RECORDS PROVIDED ::
BEGIN

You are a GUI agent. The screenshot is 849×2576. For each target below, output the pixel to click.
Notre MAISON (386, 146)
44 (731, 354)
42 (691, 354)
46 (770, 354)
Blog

END

WHAT YOU ARE ASKED TO DO :: All of the data above is to be transcribed without alteration.

SOLVED PROBLEM ::
You are a GUI agent. The screenshot is 849×2576. For each target below, output the pixel to click.
Notre MAISON (386, 146)
44 (731, 354)
42 (691, 354)
46 (770, 354)
Blog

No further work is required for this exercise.